TEXT PROVIDED Block Start
I am a great believer in signs….I am always talking to God, the Universe and the ‘forces’ unseen, asking for guidance to questions, directions, and connection.
And I usually, especially if I am paying attention, get the answers I seek and sometimes even when I’m not asking.
Like yesterday.
I came home from shopping at the local health food store. When I walked in the house I noticed the painting that is usually above my stove was now on my kitchen counter. This particular painting is one of my father’s later works’ of art. And also one of my favorites.
My father died two weeks ago yesterday. My first thought when I saw the painting was that my son, Michael had taken it down in the hopes of being able to bring it home with him when he left for the day. He’d been here watching Mark, so I could go to the store. I was ready to tell him he could forget that idea. There was no way I would part with that painting.
But when I asked him why the painting was on the counter; he told me that he’d found it on the floor when he’d come in from the barn.
That’s when I knew my Dad had sent me a sign. There is no way that the picture could have fallen on its own. Even if one of my cats had walked up there and had knocked it over(which neither one did because they were both outside) there would have been a lot more items to come down with it. Nothing was disturbed other than the picture.
There have been other signs since he left as well. My nephew said at the time my dad passed, one of the pictures my dad had painted for him, fell off the wall, right in front of him.
At my father’s house, when he died, all the lights in my parents condo flickered and later we discovered that the neighbors heard a loud boom like a transformer going out, but no one lost power not even for a second.
The electrician that came the next day to fix the power box in the garage told us that he has seen this happen time after time when someone dies.
My mom keeps seeing a shadow floating by her.
My dad was bigger than life when he was here and it appears that he is still a force to be reckoned with.
All I know is that when I realized that he was here………I smiled and said….”Hi Dad.”
This past weekend was like taking an emotional roller coaster ride….crying one minute, laughing the next…up and down and around and around….lets see how far we can take this ride.
TEXT PROVIDED Block End
EXERCISE 1. Reproduce the passage of the text on signs after a father's death word for word, between "At my father’s" and "be reckoned with.", inclusive.
EXERCISE 2. Extend the account of signs after a father's death, picking up right after its final sentence.
GIVEN INFORMATION Block Start
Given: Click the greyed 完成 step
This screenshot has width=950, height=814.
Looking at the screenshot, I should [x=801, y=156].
GIVEN INFORMATION Block End
GIVEN INFORMATION Block Start
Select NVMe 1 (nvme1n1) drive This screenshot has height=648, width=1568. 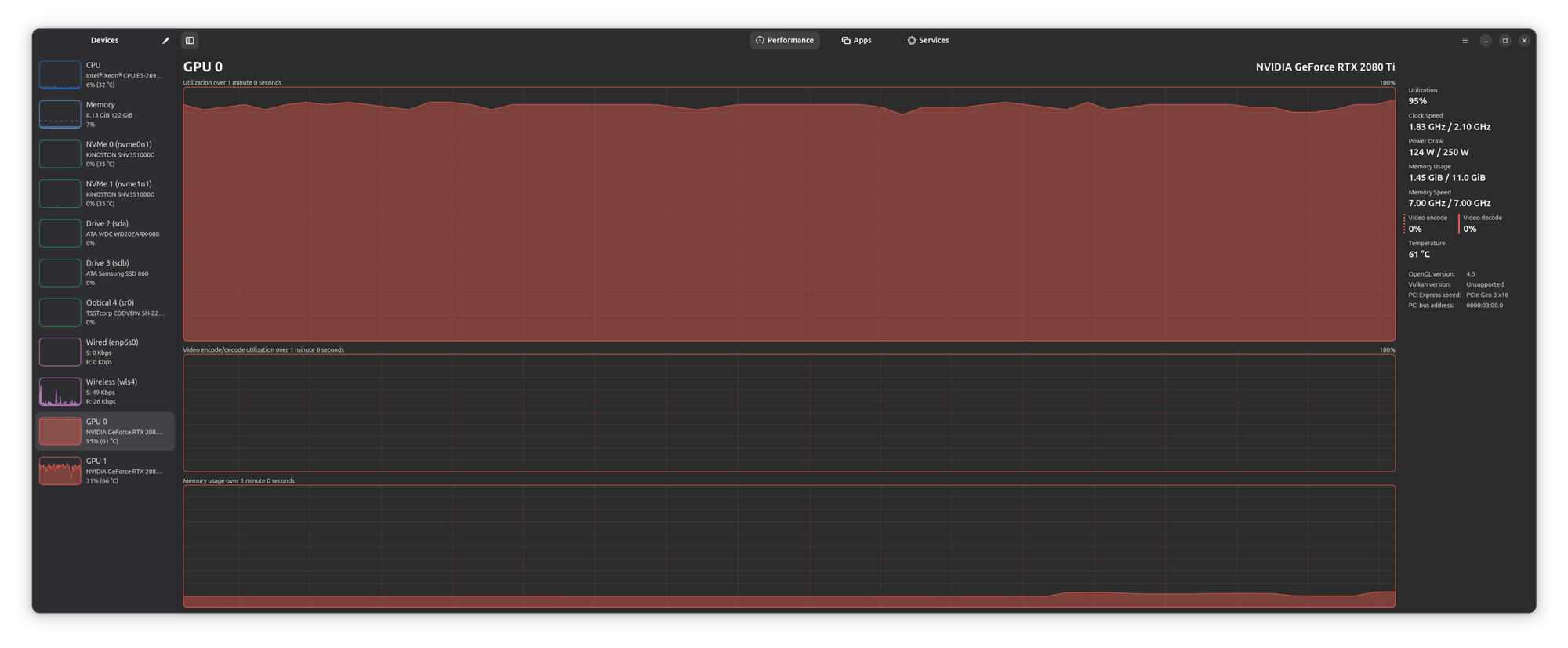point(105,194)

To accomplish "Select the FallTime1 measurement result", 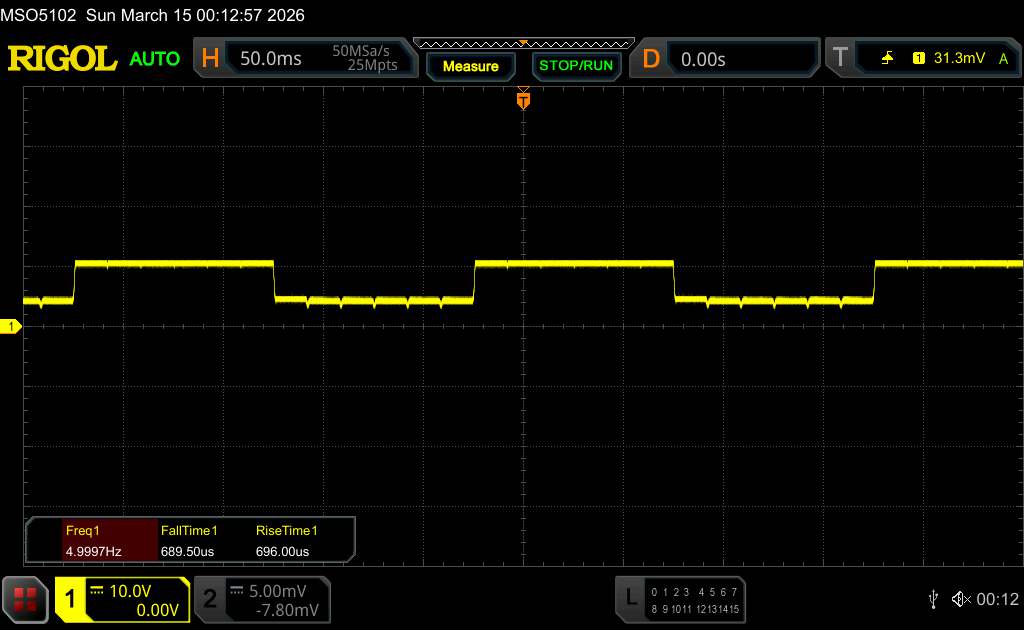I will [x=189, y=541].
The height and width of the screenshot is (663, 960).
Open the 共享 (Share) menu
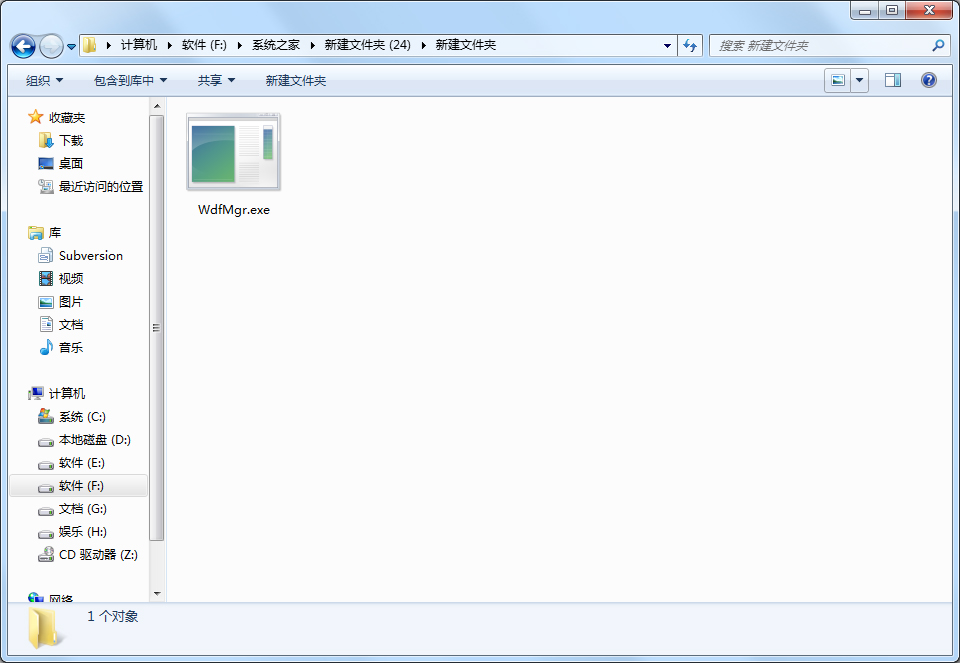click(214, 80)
GIVEN INFORMATION Block End
GIVEN INFORMATION Block Start
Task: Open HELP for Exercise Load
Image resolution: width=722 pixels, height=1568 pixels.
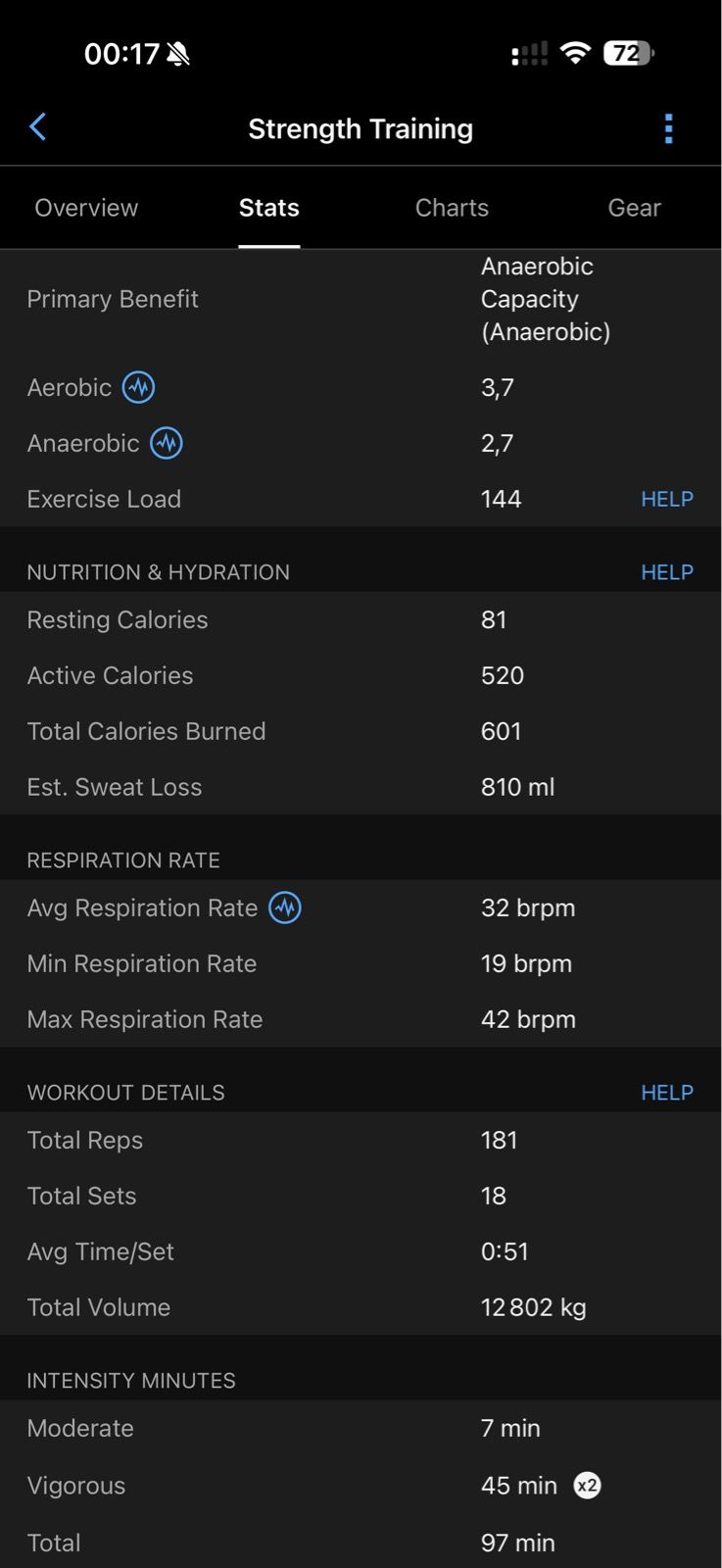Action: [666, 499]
GIVEN INFORMATION Block End
REPLY 1.
At my father’s house, when he died, all the lights in my parents condo flickered and later we discovered that the neighbors heard a loud boom like a transformer going out, but no one lost power not even for a second.
The electrician that came the next day to fix the power box in the garage told us that he has seen this happen time after time when someone dies.
My mom keeps seeing a shadow floating by her.
My dad was bigger than life when he was here and it appears that he is still a force to be reckoned with.

REPLY 2.
We will….. all the way to the end.
Friday evening Frank and I went to see my Dad and Mom. I had not seen my father in a week. The changes were undeniable…he is in a downward spiral. But his spirit is strong and humor in tack. He was disorientated at first and then fell into a choking fit; trying to cough up the fluid built up in his throat. Knowing that I’m sensitive to certain aspects of the bodily functions -he informed me to get my ‘a…’ out of the house until the situation had passed. I laughed and hung in there.
A few moments later that same man said to me, “Come over here and give me a kiss.” I quickly obeyed.
And just so you know, for those of you who don’t know…my father has been battling cancer (his last diagnosis)for two years. He is 84 years young. This time it looks like he may have to surrender. But I have a feeling no matter what; his spirit will remain strong even after he says his last goodbye and/or takes his last breath. He will continue to soar.
Yesterday some of our family gathered at my parents house to spend time with Dad and Mom. My sister and nephew arrived first. Then me. My brother and sister in law called from Utah. My niece and her fiancé came next. Followed not too long after by my son and his girlfriend. And as much as I would have liked to have Frank and Mark there…this ‘ride’ is not one for Mark.
Each time one of us came in, Dad greeted us like we’d been gone forever and he was so happy to see us; welcoming us back into the fold, his and Mom’s.
We gathered round’ in love ….sharing and talking about the happenings in our lives all the while keeping a watchful and loving eye toward the center of our focus… Dad. Friday night I watched, as my husband gingerly administered to my father whatever he needed in that moment. Yesterday I witnessed each of my family present; showing Dad in their own ways their love for him, wanting to do whatever they could to ease this transition for him. And my mother…she is a champion above all champions….standing with and for my father every inch of the way.
His health may be going downward and like the roller coaster ride gathering speed as it descends; but like the seat belt on the ride that keeps you safe and locked in; our love will hold us together and show us the way to be there for him.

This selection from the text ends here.